# Leveraging Tumor Suppressor Inactivation for Osteosarcoma Therapy

> **NIH NIH R01** · ALBERT EINSTEIN COLLEGE OF MEDICINE · 2024 · $413,191

## Abstract

PROJECT SUMMARY
Osteosarcoma (OS) is the most common malignant bone tumor, found in the pediatric
population and often leads to death due to tumor progression and metastasis. Despite
intensive, multimodality treatment protocols with cytotoxic chemotherapy and aggressive
surgery, 30-40% of patients still succumb to relapsed and metastatic disease. Current
treatment options for these patients are extremely limited. More importantly, the clinical
outcome for OS patients has not improved at all during the last four decades. Our long-range
goals are to reduce OS disease burden and improve long-term survival by developing
molecular-based therapies that target mechanisms of tumor growth and metastasis.

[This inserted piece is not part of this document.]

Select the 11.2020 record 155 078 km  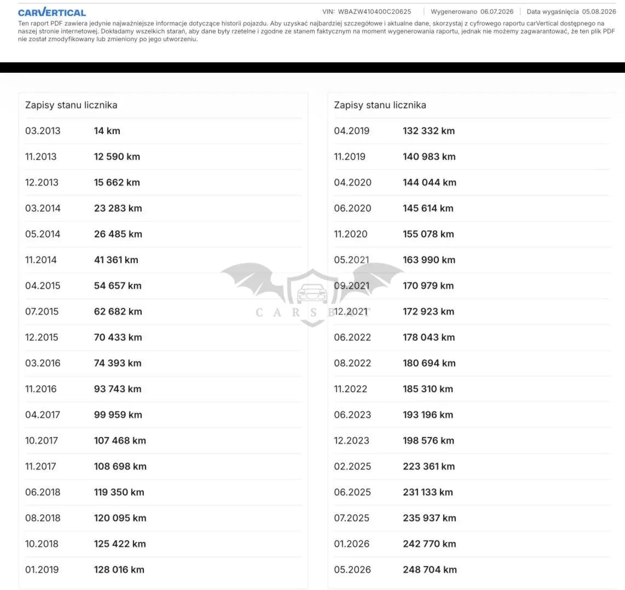472,234
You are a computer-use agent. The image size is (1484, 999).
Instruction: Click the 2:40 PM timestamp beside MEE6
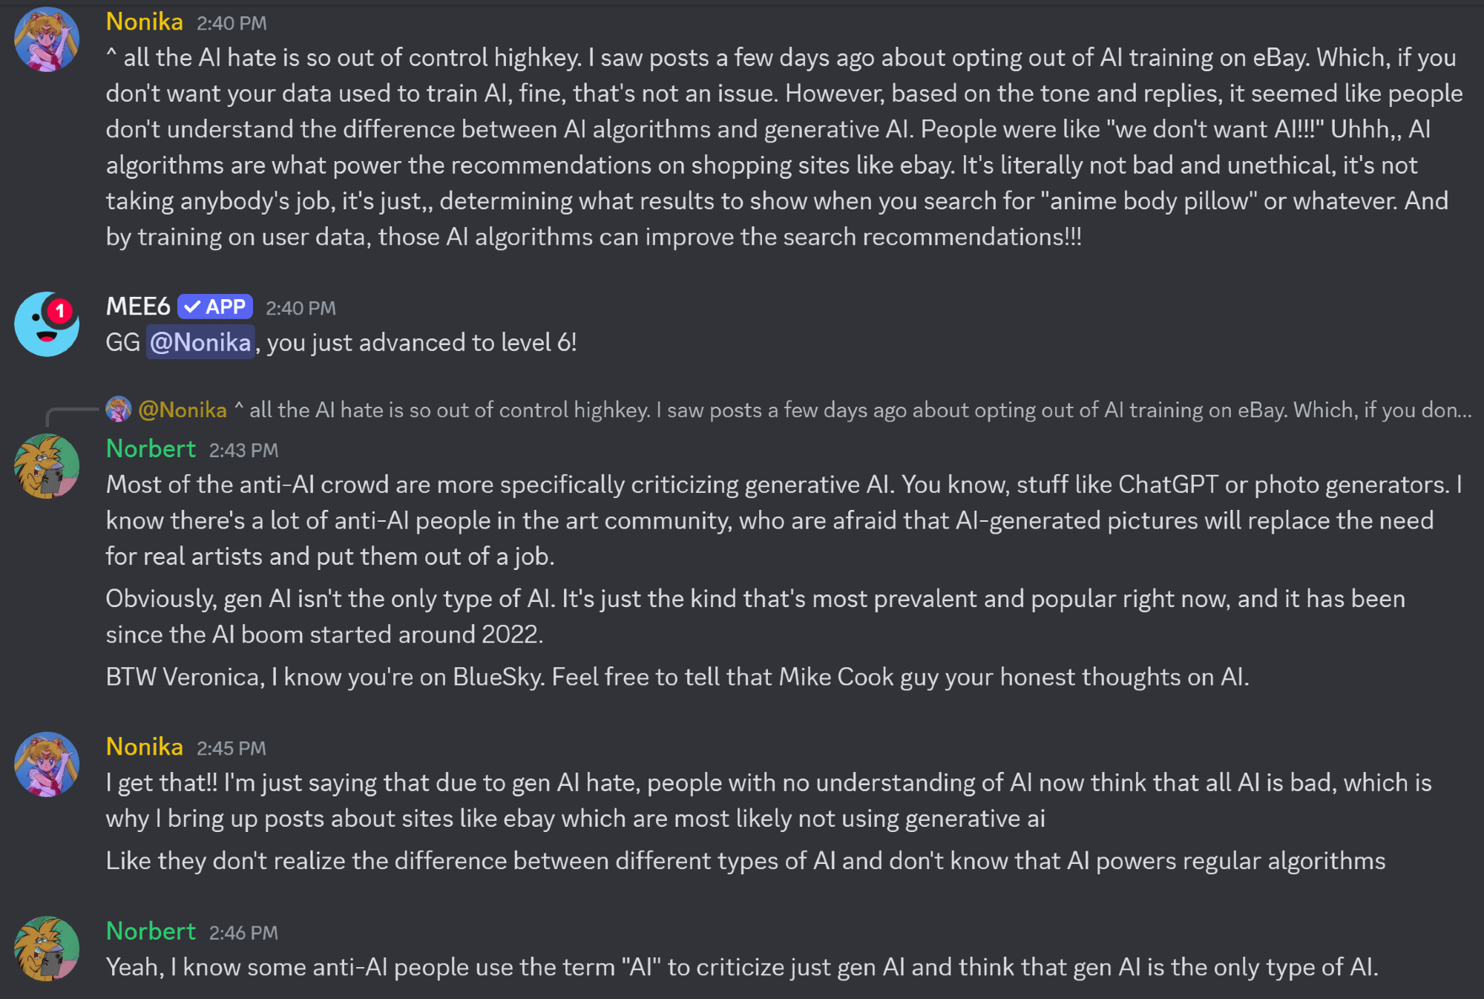[x=301, y=308]
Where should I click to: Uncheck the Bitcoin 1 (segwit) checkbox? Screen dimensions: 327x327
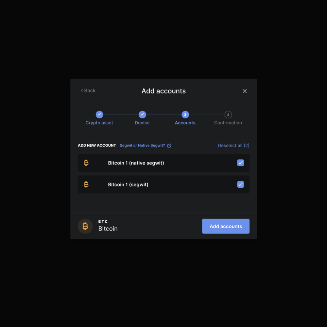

The F-box
protein s-phase kinase-associated protein-2 (Skp2) is the substrate recognition component of
the Skp1-Cullin1-F-box (SCF) complex and considered a key oncogene through its ability to
target cell cycle regulators for ubiquitin degradation, regulates cell migration and metastasis.
Skp2 interacts with the accessory protein Cks1 to ubiquitinate p27 for degradation, thus
promoting cell cycle progression and cancer growth. Currently, the oncogenic mechanisms
and therapeutic potential of Skp2 in OS is largely unknown. There are specific and rational
reasons for targeting the SCF-Skp2 axis in OS, based upon preliminary data generated by the
PI and his colleagues: (1) A high Skp2 expression in OS tissues portends a poor prognosis in
patients; (2) High levels of Skp2 are observed in many OS cell types, including established cell
lines, patient-derived xenografts, and primary cultures from OS patients; (3) Skp2 deletion
effectively blocks pituitary and prostate tumorigenesis in Rb1/p53-deficient mouse models. In
OS, genomic sequencing studies reveal a high rate of Rb1/p53 co-inactivation, suggesting that
OS may be susceptible to Skp2 blockade; (4) Genetic and drug-induced depletion of Skp2
reduces the proliferation and invasion of OS cell lines and; (5) Mouse embryonic fibroblasts
(MEF) and OS tumor cells with Rb1/p53 deletion are more sensitive to SCF-Skp2 inhibition
than wild-type and Skp2-deleted cells. Taken together, these data suggest that the SCF-Skp2
complex may offer a unique therapeutic opportunity for treating a tremendously challenging
cancer such as OS. We hypothesize that blockade of the SCF-Skp2 complex in the context of
Rb1/p53 inactivation will reduce OS progression. This hypothesis will be addressed by the
following specific aims: Specific Aim 1 (Oncogenic Mechanisms): To define the pro-oncogenic
mechanisms of SCF-Skp2 in Rb1/p53-inactivated OS. Specific Aim 2 (Translational
Therapeutics): To determine the effect of inhibiting SCF-Skp2 in preclinical models of Rb1/p53-
inactivated OS. Finally, since cancer organoids represent an emerging technology that
faithfully replicates the tumor's genetic landscape, we will examine the effect of inhibiting SCF-
Skp2 in mouse OS organoids as a proof-of-concept to translate findings into patient-speci...

## Key facts

- **NIH application ID:** 10881775
- **Project number:** 5R01CA255643-04
- **Recipient organization:** ALBERT EINSTEIN COLLEGE OF MEDICINE
- **Principal Investigator:** BANG H HOANG
- **Activity code:** R01 (R01, R21, SBIR, etc.)
- **Funding institute:** NIH
- **Fiscal year:** 2024
- **Award amount:** $413,191
- **Award type:** 5
- **Project period:** 2021-07-01 → 2026-06-30

## Primary source

NIH RePORTER: https://reporter.nih.gov/project-details/10881775

## Citation

> US National Institutes of Health, RePORTER application 10881775, Leveraging Tumor Suppressor Inactivation for Osteosarcoma Therapy (5R01CA255643-04). Retrieved via AI Analytics 2026-05-25 from https://api.ai-analytics.org/grant/nih/10881775. Licensed CC0.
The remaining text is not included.